Along with the official count, the NJ Audubon Montclair Hawk Watch Lookout is a popular gathering place for birders. Chris Neff, director of communications for NJ Audubon, said, “There is a camaraderie among all birders and wildlife supporters, from the young to the old. It is a community—we share stories, point out to others birds we see, and take the time to explain why these birds are so fascinating to others. Once a birder, always a birder. We have people who learned birding at the Watch when they were just kids, and they return to the Watch to relive those memories and make new ones. Birding brings families outdoors.”
The platform is open to the public, although Neff said that it is not recommended for small children or those who have difficulty climbing stairs, as there is a steep set of steps going up the side of the basalt outcrop.
To reach the NJ Audubon Montclair Hawk Watch from the Garden State Parkway in Bloomfield, take exit 151 for Watchung Avenue and head west on Watchung to its end at Upper Mountain Avenue in Montclair, about 2.1 miles. Make a right turn and go north on Upper Mountain 0.7 miles to Bradford Avenue. Make a left turn and go up Bradford 0.1 miles to Edgecliff Road and make a right turn. Go up Edgecliff 0.2 miles and park on the shoulder. The Lookout path is on the south side of the road.
NJ Audubon recommends that you wear comfortable shoes and dress in layers according to the season, and bring binoculars, sunblock, patience, and a “smile in your heart.”

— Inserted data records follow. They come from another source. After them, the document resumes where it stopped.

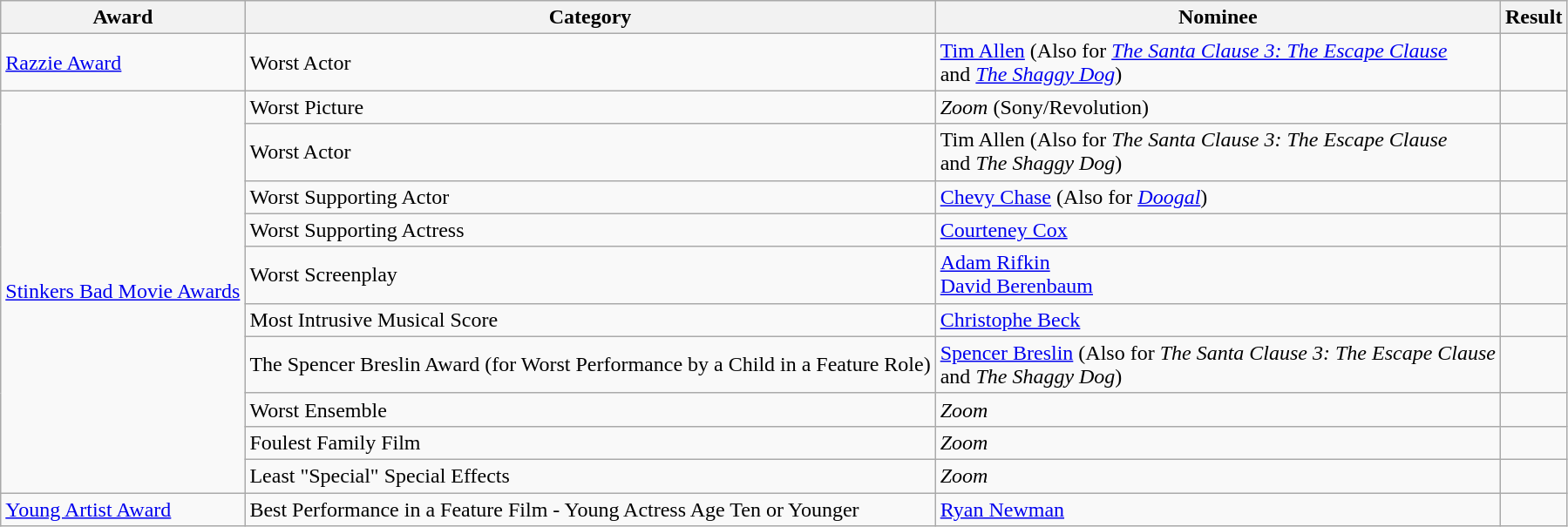
Award [123, 17]
Most Intrusive Musical Score [590, 320]
Nominee [1218, 17]
Worst Picture [590, 107]
Ryan Newman [1218, 510]
Stinkers Bad Movie Awards [123, 292]
Foulest Family Film [590, 443]
Worst Supporting Actor [590, 197]
Young Artist Award [123, 510]
Worst Supporting Actress [590, 230]
Category [590, 17]
Least "Special" Special Effects [590, 476]
Adam Rifkin David Berenbaum [1218, 275]
Chevy Chase (Also for Doogal) [1218, 197]
Best Performance in a Feature Film - Young Actress Age Ten or Younger [590, 510]
Worst Ensemble [590, 410]
Christophe Beck [1218, 320]
Spencer Breslin (Also for The Santa Clause 3: The Escape Clause and The Shaggy Dog) [1218, 364]
The Spencer Breslin Award (for Worst Performance by a Child in a Feature Role) [590, 364]
Zoom (Sony/Revolution) [1218, 107]
Result [1534, 17]
Worst Screenplay [590, 275]
Courteney Cox [1218, 230]
Razzie Award [123, 63]
Locate the cell with the specified text and output its (x, y) center coordinate. 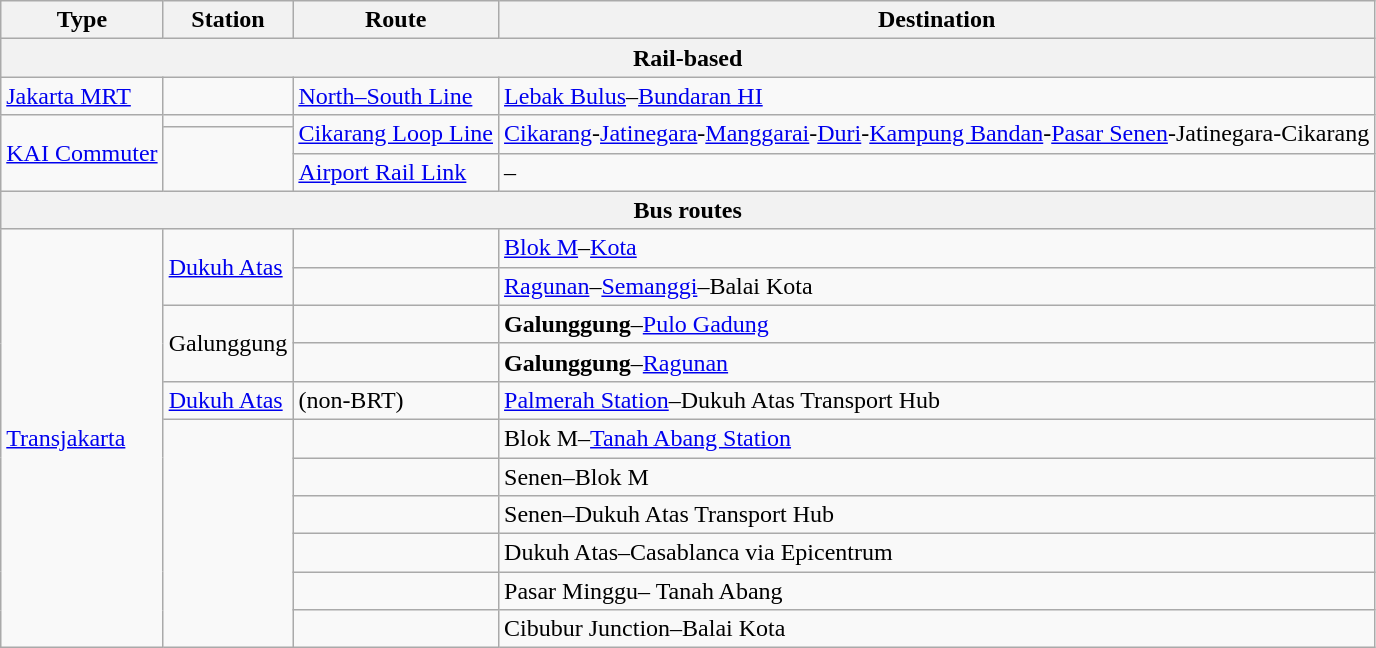
Blok M–Kota (937, 248)
Cikarang-Jatinegara-Manggarai-Duri-Kampung Bandan-Pasar Senen-Jatinegara-Cikarang (937, 134)
Jakarta MRT (82, 96)
Destination (937, 20)
Galunggung (228, 343)
(non-BRT) (396, 400)
Ragunan–Semanggi–Balai Kota (937, 286)
KAI Commuter (82, 153)
Senen–Dukuh Atas Transport Hub (937, 515)
Route (396, 20)
Station (228, 20)
– (937, 172)
Dukuh Atas–Casablanca via Epicentrum (937, 553)
Transjakarta (82, 438)
Blok M–Tanah Abang Station (937, 438)
Lebak Bulus–Bundaran HI (937, 96)
Type (82, 20)
Cibubur Junction–Balai Kota (937, 629)
Galunggung–Pulo Gadung (937, 324)
Cikarang Loop Line (396, 134)
Senen–Blok M (937, 477)
Palmerah Station–Dukuh Atas Transport Hub (937, 400)
North–South Line (396, 96)
Pasar Minggu– Tanah Abang (937, 591)
Galunggung–Ragunan (937, 362)
Bus routes (688, 210)
Rail-based (688, 58)
Airport Rail Link (396, 172)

Else M. Greenstone, a longtime volunteer with the Montclair Hawk Watch, once wrote of the importance of the Watch:
“One need only look at a child’s face beaming at the sight of a soaring Bald Eagle or the glorious colors of an American Kestrel to realize that while the count itself is important, it is the shared experience of the beauty of these birds and the mystery of migration that is at the core of the Montclair Hawk Watch. While sharing in the quest of the autumnal wingspan, we reach out for an increased knowledge and a growing awareness of the plight of the birds of prey.”
Photography by Chris Neff
Great Fall Birding and Hawk Watch Locations Also Include:
Cape May Hawk Watch, Cape May County
The command post for this watch is a multi-layered wooden platform in Cape May Point State Park, on the edge of the Atlantic Ocean at the southern tip of New Jersey.
Chimney Rock Hawk Watch, Somerset County
This watch is located in Washington Valley Park, on the First Watchung Ridge in Martinsville.
Racoon Ridge Hawk Watch, Warren County
One of New Jersey’s premiere hawk watches, it is located at 1,563 feet, on top of the Kittatinny Mountains, in the western reaches of the state.
Scott’s Mountain Hawk Watch, Warren County
Started in 1973, the watch
is held daily from September 1
to November 30 at the
Tower Parking Lot of Merrill Creek Reservoir.
Wildcat Ridge Hawkwatch, Morris County
This watch was established in 1996 and is located the the Wildcat Ridge Wildlife Management Area in Hibernia.